Él no tenía conciencia de haber hablado: siguió tendido en la cama, tan inmóvil como le era posible. Pero ahora, como en una rara y confusa realidad, vio que su mujer se levantaba y recorría la habitación como un fantasma, alzando el rostro pálido, mirando fijamente a través de las ventanas pequeñas y altas las estrellas luminosas y desconocidas.

—Carrie —murmuró.

Ella no lo oyó.

—Carrie —murmuró él otra vez—. Tengo algo que decirte… mañana… mañana por la mañana…

Pero Carrie estaba de pie, absorta, al resplandor azul de las estrellas, y no lo miró.

Si por lo menos hubiese siempre sol, pensó él, si no hubiese noche. Porque durante el día clavaba maderas construyendo el pueblo, los chicos iban a la escuela, y Carrie tenía que limpiar, cultivar el jardín y la granja, cocinar. Pero cuando el sol desaparecía y las manos se les vaciaban de flores, martillos, clavos y textos de aritmética, los recuerdos, como pájaros nocturnos, los asediaban otra vez en las sombras.

Carrie se movió: un leve giro de la cabeza.

—Bob —dijo al fin—. Quiero volver a casa.

—¡Carrie!

—Éste no es mi hogar —dijo la mujer.

Bob vio que Carrie tenía los ojos húmedos y cuajados de lágrimas.

—Carrie, ten un poco de paciencia.

—Ya no me queda ninguna.

Como una sonámbula, abrió los cajones de la cómoda y sacó una pila de pañuelos, camisas, ropa interior, y los puso encima de la cómoda, sin verlos, tocándolos con los dedos, levantándolos y dejándolos caer. La rutina era ahora muy familiar. Hablaba, sacaba las cosas y se quedaba quieta un momento, y las guardaba otra vez, y volvía con el rostro seco, al lecho y a los sueños. Bob temía que una noche vaciara todos los cajones y buscase las viejas maletas, amontonadas ahora contra la pared.
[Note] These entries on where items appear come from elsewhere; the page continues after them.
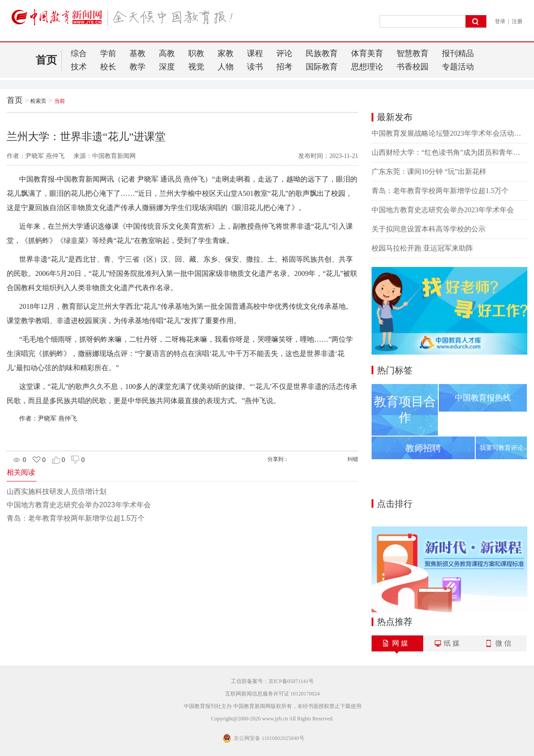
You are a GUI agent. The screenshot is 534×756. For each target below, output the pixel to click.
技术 (79, 67)
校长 (108, 67)
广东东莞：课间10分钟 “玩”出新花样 (429, 171)
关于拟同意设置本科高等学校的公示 (429, 229)
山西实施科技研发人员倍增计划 (57, 491)
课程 (255, 53)
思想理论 (367, 67)
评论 (284, 53)
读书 (255, 67)
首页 (46, 60)
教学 (138, 67)
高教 (167, 53)
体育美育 (367, 53)
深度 (167, 67)
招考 (284, 67)
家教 (226, 53)
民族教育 (322, 53)
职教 (196, 53)
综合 (79, 53)
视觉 (196, 67)
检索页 (38, 101)
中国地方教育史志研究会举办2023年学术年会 (79, 505)
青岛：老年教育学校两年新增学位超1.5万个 (76, 518)
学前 (108, 53)
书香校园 (413, 67)
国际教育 (322, 67)
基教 (138, 53)
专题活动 (458, 67)
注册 (517, 21)
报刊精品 (458, 53)
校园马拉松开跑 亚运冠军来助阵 (422, 248)
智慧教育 (413, 53)
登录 (500, 21)
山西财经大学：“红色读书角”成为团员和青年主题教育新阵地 (449, 152)
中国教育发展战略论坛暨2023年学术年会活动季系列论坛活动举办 (449, 133)
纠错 (353, 459)
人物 (226, 67)
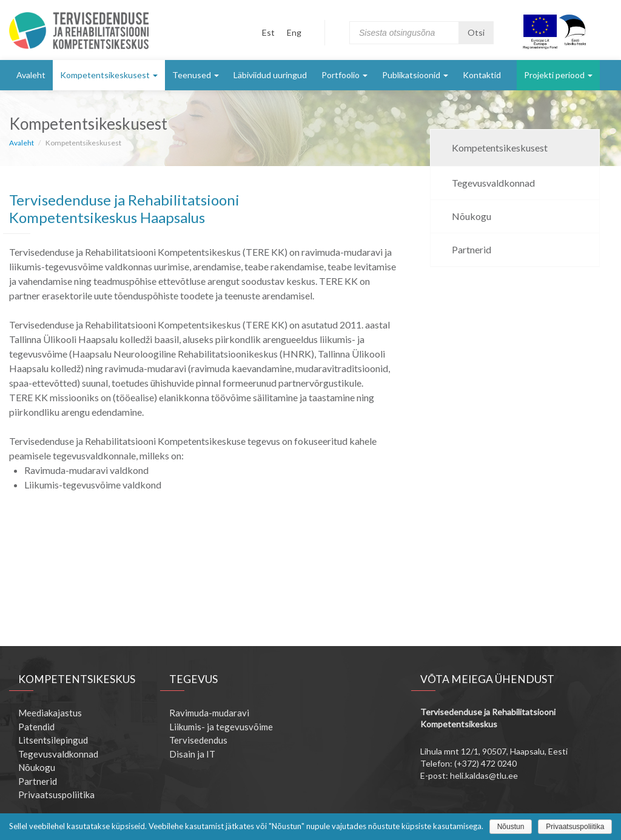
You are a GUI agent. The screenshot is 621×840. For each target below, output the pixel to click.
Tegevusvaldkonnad (493, 182)
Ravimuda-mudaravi (209, 713)
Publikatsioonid (415, 75)
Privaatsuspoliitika (56, 795)
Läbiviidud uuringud (270, 75)
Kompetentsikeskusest (109, 75)
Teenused (195, 75)
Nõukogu (471, 216)
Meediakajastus (50, 713)
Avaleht (31, 75)
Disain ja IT (192, 754)
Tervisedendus (198, 740)
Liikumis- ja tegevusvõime (221, 727)
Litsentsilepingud (53, 740)
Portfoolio (344, 75)
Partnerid (471, 249)
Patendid (36, 727)
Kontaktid (482, 75)
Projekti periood (558, 75)
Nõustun (511, 827)
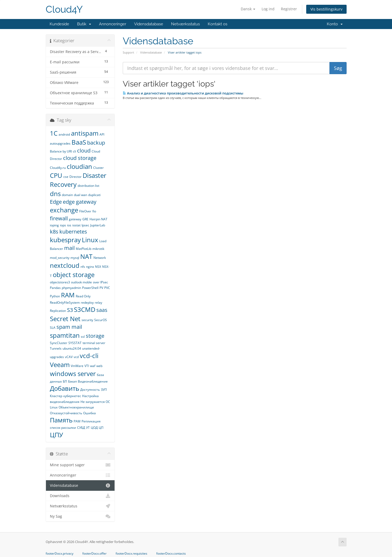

—Bob… —La voz de Carrie no era amarga, sino suave, indefinida, incolora como la luz lunar que entraba en el cuarto—. Tantas noches, durante seis meses, he hablado así. Me siento avergonzada. Tú trabajas tanto construyendo las casas de la ciudad. Un hombre que trabaja de ese modo no tendría que escuchar las quejas de una esposa. Pero no puedo hacer otra cosa que decirlo. Lo que más extraño… no sé, son tonterías. La hamaca del porche. La mecedora, las noches de verano. La gente que pasa caminando o en auto, de noche, allá en Ohio. Nuestro negro piano vertical, desafinado. La cristalería sueca. Los muebles de la sala… Oh, sí, parecían una manada de elefantes, lo sé, y todos viejos. Y los caireles de cristal que se entrechocan cuando sopla el viento. Y las charlas con los vecinos, allá en el porche, en las noches de julio. Todas esas cosas tontas, pequeñas… no son importantes. Pero son las cosas que me vienen a la cabeza a las tres de la mañana. Perdóname, Bob.

—No, no hay nada que perdonar —dijo Bob—. Marte es un lugar remoto. Tiene un olor extraño, un aspecto extraño, y deja una impresión extraña. Yo también pienso por la noche. Venimos de una ciudad hermosa.

—Era verde —dijo la mujer—. En primavera y en verano. Y amarilla y roja en el otoño. Y la nuestra era una casa bonita; era vieja, sí, ochenta o noventa años, o algo así. Hablaba de noche, murmuraba, y yo la oía. Todas las maderas secas, los balaustres, el porche de adelante, los umbrales. Los tocabas, y te hablaban. Cada cuarto en un tono diferente. Y cuando al fin hablaba toda la casa, era como tener alrededor a una familia, allí, en la oscuridad, ayudándote a dormir. Ninguna casa de ahora podría ser como aquella otra. Para que una casa se ablande del todo es necesario que vivan muchos en ella, que pase por ella mucha gente. Ésta de ahora, esta cabaña, no sabe que yo estoy aquí, no le importa que yo viva o muera. Suena a lata, y la lata es fría. No tiene poros para que entren los años. No tiene un sótano para que guardes las cosas del año próximo y del otro. No tiene una bohardilla para que guardes las cosas del año pasado y de todos los otros años antes que tú nacieras. Si al menos tuviésemos aquí algo pequeño, pero familiar, Bob, entonces podríamos aceptar lo extraño. Pero cuando todas las cosas son extrañas, entonces se necesita una eternidad para familiarizarse con ellas.

Bob asintió en la oscuridad.

—No hay en lo que dices nada que yo no haya pensado.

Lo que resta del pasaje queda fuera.